How to export mostly text fields from mysql to CSV and import to MS-EXCEL , keeping fields aligned.

Hi Team,

  I'm just trying to find an elegant way to script an export to csv for one of my mysql tables whose fields are mostly text, some of which are "varchar" and "longtext" field type.

My problem is that in the fields that are multiline (since they contain paragraphs), when I use the command below:

 SELECT * INTO OUTFILE '/tmp/tabledump.csv' FIELDS TERMINATED BY '|'  ENCLOSED BY '"' LINES TERMINATED BY '\N' FROM ChangeRecord

Open in new window


...once I import it to MS Excel, (even if I do it manually by doing a data import, specify delimiter, date format, etc), then excel gets confused with the fields which contain line returns and puts these multi line fields into separate cells, thus totally destroying the format of the table.

*However, if I do it from phpmyadmin, then I do "export" --> "CSV for MS Excel"  --> "Save as file"...then "go"....phpmyadmin allows me to open the table directly into excel with all the text fields intact.  Even text fields containing multiple paragraphs STAY within one cell, thus preserving the entire data table structure and all fields and row align perfectly.

Is there a workaround to the export utility in CLI in mysql so I can do what the phpmyadmin does correctly?  Alternatively, is there a command line for phpmyadmin that allows me to do the export CSV for MS excel option?

Thanks very much.
rleyba828Asked:
Who is Participating?
 
Ray PaseurCommented:
Here is the script, updated to use MySQLi.  I just tested it and got good output in the CSV file.  But when I clicked the CSV file to open it in Excel, Excel (strike)discarded(/strike) hid the data after the line feeds.  Feh.  There may be an Excel setting that I don't know about.
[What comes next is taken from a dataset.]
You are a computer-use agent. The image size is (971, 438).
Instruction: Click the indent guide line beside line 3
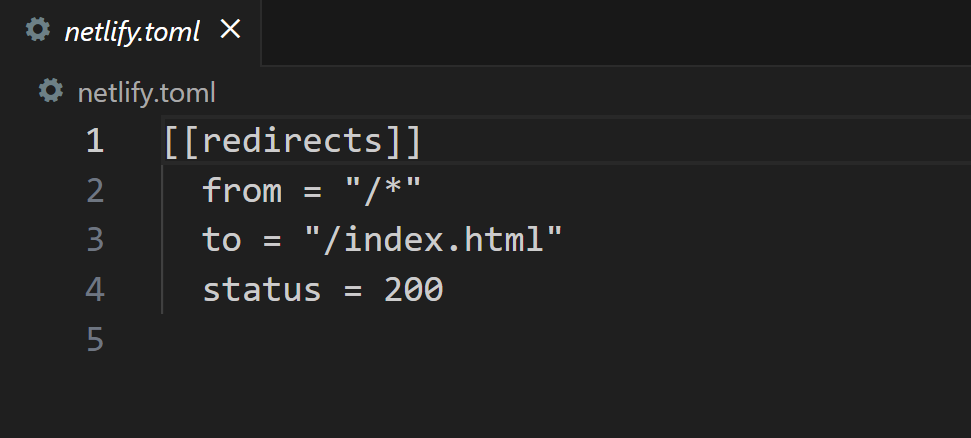point(162,240)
<?php // RAY_db_to_csv.php
error_reporting(E_ALL);
echo "<pre>";


// DEMONSTRATE HOW TO EXPORT A TABLE IN CSV FORMAT


// SET YOUR TABLE NAME HERE - OR MAYBE USE THE URL "GET" ARGUMENT?
$table_name = '???';


// DATABASE CONNECTION AND SELECTION VARIABLES - GET THESE FROM YOUR HOSTING COMPANY
$db_host = "localhost"; // PROBABLY THIS IS OK
$db_name = "??";
$db_user = "??";
$db_word = "??";

// OPEN A CONNECTION TO THE DATA BASE SERVER AND SELECT THE DB
$mysqli = new mysqli($db_host, $db_user, $db_word, $db_name);

// DID THE CONNECT/SELECT WORK OR FAIL?
if ($mysqli->connect_errno)
{
    $err
    = "CONNECT FAIL: "
    . $mysqli->connect_errno
    . ' '
    . $mysqli->connect_error
    ;
    trigger_error($err, E_USER_ERROR);
}


// OPEN THE CSV FILE - PUT YOUR FAVORITE NAME HERE
$csv = 'EXPORT_' . date('Ymdhis') . "_$table_name" . '.csv';
$fp  = fopen($csv, 'w');
if (!$fp) trigger_error("UNABLE TO OPEN $csv", E_USER_ERROR);


// GET THE COLUMN NAMES
$sql = "SHOW COLUMNS FROM $table_name";
if (!$res = $mysqli->query($sql))
{
    $err
    = 'QUERY FAILURE:'
    . ' ERRNO: '
    . $mysqli->errno
    . ' ERROR: '
    . $mysqli->error
    . ' QUERY: '
    . $sql
    ;
    trigger_error($err, E_USER_ERROR);
}
if ($res->num_rows == 0)
{
    trigger_error("WTF? $table_name HAS NO COLUMNS", E_USER_ERROR);
}
else
{
    while ($show_columns = $res->fetch_object())
    {
        $my_columns[] = $show_columns->Field;
    }
    // var_dump($my_columns);
}

// WRITE THE COLUMN NAMES TO THE CSV
if (!fputcsv($fp, $my_columns)) trigger_error("FAILURE IN WRITING COLUMN NAMES TO $csv", E_USER_ERROR);


// GET THE ROWS OF DATA
$sql = "SELECT * FROM $table_name";
if (!$res = $mysqli->query($sql))
{
    $err
    = 'QUERY FAILURE:'
    . ' ERRNO: '
    . $mysqli->errno
    . ' ERROR: '
    . $mysqli->error
    . ' QUERY: '
    . $sql
    ;
    trigger_error($err, E_USER_ERROR);
}

// ITERATE OVER THE DATA SET http://php.net/manual/en/mysqli-result.fetch-row.php
while ($row = $res->fetch_row())
{
    // WRITE THE COMMA-SEPARATED VALUES.
    if (!fputcsv($fp, $row)) trigger_error("FAILURE IN WRITING DATA TO $csv", E_USER_ERROR);
}

// ALL DONE
fclose($fp);


// SHOW THE CLIENT A LINK
echo "<p><a href=\"$csv\">$csv</a></p>" . PHP_EOL;

Open in new window

0
 
Marco GasiFreelancerCommented:
I think this problem is related to the different new line symbols which Linux and windows use: in Linux the new line symbol or carriage return is "\n" but in Windows it is "\r\n". So in your script you should replace "\n" with "\r\n". You should do this within the array of records  you get from the database before to save them in a cs file or you should do it after you have saved the file, but the better choice would be the first thing. If you post your script here I can elp to write this little adjustement (which phpMyAdmin does automatically on windows systems, I suppose).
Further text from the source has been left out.